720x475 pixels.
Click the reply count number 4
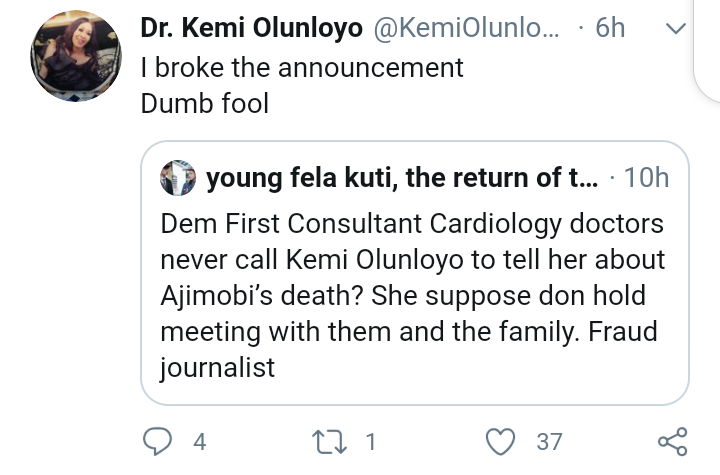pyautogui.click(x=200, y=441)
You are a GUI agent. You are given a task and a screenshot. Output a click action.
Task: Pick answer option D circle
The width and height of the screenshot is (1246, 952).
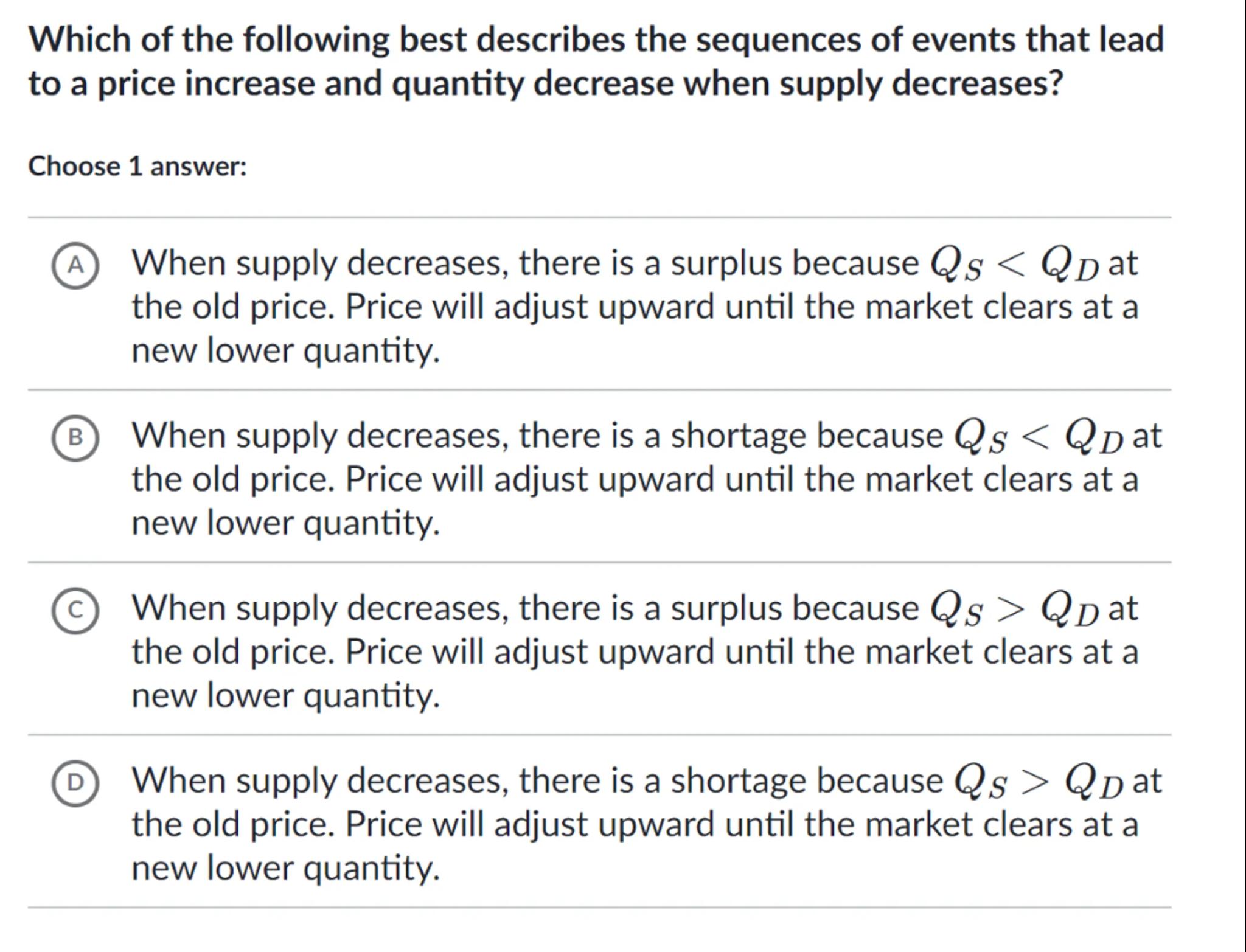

═══

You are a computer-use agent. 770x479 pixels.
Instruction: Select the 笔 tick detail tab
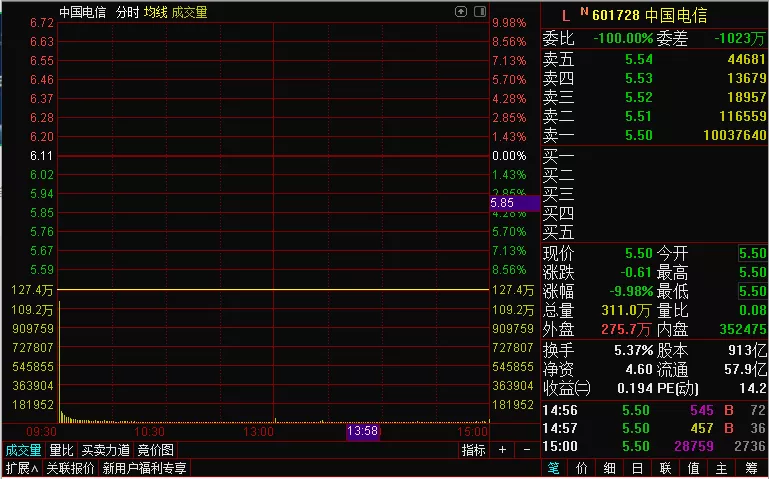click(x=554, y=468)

═══

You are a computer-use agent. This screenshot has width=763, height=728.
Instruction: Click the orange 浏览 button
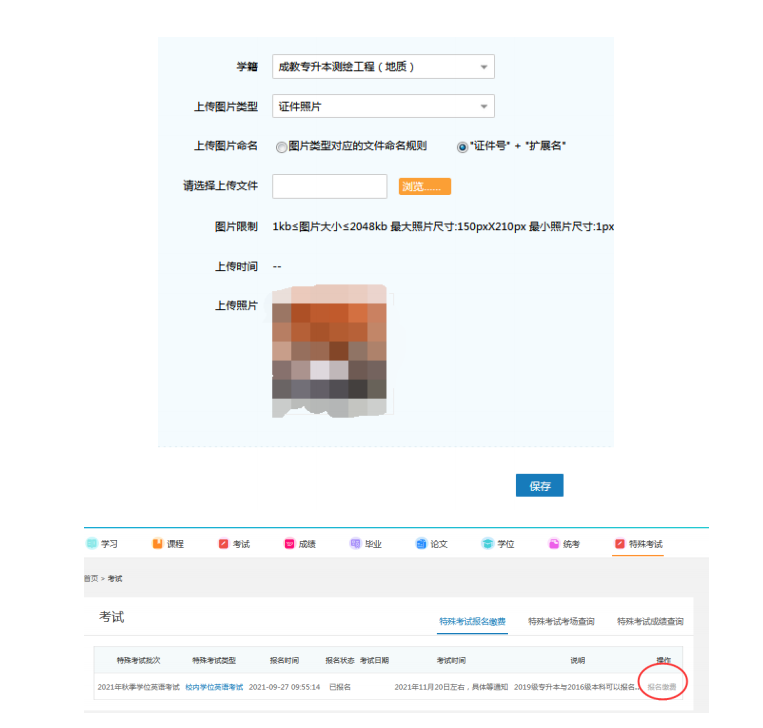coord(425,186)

═══

→ TASK OBJECTIVE: The lines above starting at the one that holds "Click the reply count number 4" and ending at the one that holds "The width and" are to be written out exactly, ends included, and no pictures are to be copied.

→ WRITTEN RESPONSE:
Click the reply count number 4
pyautogui.click(x=200, y=441)
You are a GUI agent. You are given a task and a screenshot. Output a click action.
Task: Pick answer option D circle
The width and height of the screenshot is (1246, 952).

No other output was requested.